Your task
Tally the lines of the listing that contain the string "page". Give the number and nothing else.
------------------------------------------------
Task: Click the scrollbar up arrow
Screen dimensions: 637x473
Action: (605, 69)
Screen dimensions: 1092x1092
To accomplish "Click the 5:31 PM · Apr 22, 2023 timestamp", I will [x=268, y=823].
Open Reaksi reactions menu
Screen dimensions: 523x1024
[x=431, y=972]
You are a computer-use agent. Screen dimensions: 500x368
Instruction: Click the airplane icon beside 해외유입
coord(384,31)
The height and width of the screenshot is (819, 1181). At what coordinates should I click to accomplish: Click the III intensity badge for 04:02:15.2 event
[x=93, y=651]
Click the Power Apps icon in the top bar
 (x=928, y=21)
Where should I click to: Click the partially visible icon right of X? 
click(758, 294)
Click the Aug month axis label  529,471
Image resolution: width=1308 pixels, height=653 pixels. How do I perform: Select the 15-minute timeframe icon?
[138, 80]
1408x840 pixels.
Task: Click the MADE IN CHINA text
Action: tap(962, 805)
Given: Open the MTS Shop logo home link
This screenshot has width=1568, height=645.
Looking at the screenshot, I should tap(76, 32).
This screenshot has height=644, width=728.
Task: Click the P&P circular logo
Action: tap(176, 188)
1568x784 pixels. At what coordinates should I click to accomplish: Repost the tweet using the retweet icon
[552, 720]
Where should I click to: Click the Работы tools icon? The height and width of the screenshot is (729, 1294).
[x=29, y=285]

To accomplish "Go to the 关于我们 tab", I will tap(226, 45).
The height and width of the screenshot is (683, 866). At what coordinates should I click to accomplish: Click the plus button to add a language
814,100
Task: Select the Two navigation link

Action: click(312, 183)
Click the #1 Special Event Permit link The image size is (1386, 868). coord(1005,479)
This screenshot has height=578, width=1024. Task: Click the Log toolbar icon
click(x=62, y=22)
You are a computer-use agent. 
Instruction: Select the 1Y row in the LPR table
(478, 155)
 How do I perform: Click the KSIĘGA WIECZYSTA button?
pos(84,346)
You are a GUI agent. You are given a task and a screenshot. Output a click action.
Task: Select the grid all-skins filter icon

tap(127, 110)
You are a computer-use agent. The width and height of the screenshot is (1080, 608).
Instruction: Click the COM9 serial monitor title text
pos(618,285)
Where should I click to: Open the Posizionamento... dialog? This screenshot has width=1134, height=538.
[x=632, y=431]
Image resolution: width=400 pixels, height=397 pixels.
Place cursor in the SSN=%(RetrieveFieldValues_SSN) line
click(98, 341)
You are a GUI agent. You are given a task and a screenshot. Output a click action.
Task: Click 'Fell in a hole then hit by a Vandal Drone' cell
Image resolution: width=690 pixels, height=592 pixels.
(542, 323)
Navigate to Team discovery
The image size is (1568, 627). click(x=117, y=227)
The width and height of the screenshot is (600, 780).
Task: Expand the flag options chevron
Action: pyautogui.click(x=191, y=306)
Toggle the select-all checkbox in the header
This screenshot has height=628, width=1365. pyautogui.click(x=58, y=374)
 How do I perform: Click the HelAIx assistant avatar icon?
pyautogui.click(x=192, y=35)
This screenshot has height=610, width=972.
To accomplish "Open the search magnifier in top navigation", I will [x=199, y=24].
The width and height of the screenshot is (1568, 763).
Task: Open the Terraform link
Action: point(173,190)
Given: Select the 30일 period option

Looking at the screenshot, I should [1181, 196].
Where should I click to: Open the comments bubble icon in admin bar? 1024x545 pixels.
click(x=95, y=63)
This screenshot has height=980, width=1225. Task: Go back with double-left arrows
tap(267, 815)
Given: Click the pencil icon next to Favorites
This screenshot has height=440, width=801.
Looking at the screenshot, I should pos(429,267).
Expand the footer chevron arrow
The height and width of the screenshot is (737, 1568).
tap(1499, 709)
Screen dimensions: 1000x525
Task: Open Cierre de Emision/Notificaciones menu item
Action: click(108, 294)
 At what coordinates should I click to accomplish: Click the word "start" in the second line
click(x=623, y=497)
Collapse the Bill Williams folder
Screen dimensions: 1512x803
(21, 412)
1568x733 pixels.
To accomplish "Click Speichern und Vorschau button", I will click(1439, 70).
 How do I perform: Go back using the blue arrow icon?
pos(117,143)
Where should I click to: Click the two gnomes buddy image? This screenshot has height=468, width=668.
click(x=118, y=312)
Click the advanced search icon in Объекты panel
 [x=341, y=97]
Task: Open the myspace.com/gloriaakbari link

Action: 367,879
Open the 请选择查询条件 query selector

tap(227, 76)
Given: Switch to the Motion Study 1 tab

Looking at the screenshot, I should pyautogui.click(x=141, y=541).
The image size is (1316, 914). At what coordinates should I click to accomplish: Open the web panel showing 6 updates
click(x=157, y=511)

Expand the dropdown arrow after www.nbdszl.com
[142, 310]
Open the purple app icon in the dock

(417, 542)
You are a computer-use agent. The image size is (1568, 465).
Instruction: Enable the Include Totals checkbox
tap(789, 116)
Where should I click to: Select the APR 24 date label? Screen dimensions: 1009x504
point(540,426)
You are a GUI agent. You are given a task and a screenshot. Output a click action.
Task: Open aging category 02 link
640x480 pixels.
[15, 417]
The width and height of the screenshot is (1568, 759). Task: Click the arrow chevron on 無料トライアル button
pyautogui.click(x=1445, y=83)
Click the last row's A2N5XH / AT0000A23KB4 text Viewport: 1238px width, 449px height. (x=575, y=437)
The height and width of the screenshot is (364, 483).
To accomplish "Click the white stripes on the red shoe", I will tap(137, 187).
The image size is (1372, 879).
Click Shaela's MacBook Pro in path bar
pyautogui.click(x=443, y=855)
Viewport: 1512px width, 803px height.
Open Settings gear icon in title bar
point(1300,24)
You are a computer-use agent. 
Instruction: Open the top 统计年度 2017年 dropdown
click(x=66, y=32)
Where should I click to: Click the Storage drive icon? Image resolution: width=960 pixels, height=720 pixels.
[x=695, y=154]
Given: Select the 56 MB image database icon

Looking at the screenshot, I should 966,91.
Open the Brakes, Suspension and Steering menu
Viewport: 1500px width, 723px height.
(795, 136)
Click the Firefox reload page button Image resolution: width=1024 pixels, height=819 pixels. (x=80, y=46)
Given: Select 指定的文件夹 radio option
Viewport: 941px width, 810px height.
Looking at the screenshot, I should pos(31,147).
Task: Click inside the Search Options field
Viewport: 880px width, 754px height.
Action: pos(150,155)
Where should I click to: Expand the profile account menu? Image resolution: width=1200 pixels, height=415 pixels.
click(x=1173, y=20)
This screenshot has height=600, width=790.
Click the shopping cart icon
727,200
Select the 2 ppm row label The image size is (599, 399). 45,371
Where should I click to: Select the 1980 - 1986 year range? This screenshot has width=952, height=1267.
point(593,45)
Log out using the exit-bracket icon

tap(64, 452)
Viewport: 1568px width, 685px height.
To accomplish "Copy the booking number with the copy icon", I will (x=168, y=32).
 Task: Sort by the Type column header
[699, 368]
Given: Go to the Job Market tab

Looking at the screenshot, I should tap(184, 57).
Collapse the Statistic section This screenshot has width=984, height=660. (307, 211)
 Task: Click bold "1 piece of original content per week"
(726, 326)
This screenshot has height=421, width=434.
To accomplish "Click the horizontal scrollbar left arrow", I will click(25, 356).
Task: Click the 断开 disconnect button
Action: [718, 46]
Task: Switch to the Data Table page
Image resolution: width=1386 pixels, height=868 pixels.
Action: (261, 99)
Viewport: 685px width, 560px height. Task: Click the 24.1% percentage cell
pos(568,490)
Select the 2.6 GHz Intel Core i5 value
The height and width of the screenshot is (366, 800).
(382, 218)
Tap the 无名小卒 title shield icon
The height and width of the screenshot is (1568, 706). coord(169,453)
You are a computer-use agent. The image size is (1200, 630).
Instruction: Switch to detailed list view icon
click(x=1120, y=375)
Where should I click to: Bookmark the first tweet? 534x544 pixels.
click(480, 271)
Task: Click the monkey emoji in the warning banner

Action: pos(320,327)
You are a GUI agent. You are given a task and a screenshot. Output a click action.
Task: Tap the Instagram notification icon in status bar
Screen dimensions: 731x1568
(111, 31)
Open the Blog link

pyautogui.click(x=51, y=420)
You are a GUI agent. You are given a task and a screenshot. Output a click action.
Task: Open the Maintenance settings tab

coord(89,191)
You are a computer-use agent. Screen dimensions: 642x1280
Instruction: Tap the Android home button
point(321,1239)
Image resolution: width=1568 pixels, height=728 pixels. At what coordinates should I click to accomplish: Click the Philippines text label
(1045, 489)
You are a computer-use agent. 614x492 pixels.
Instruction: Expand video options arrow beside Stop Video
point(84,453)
------------------------------------------------
Response box
2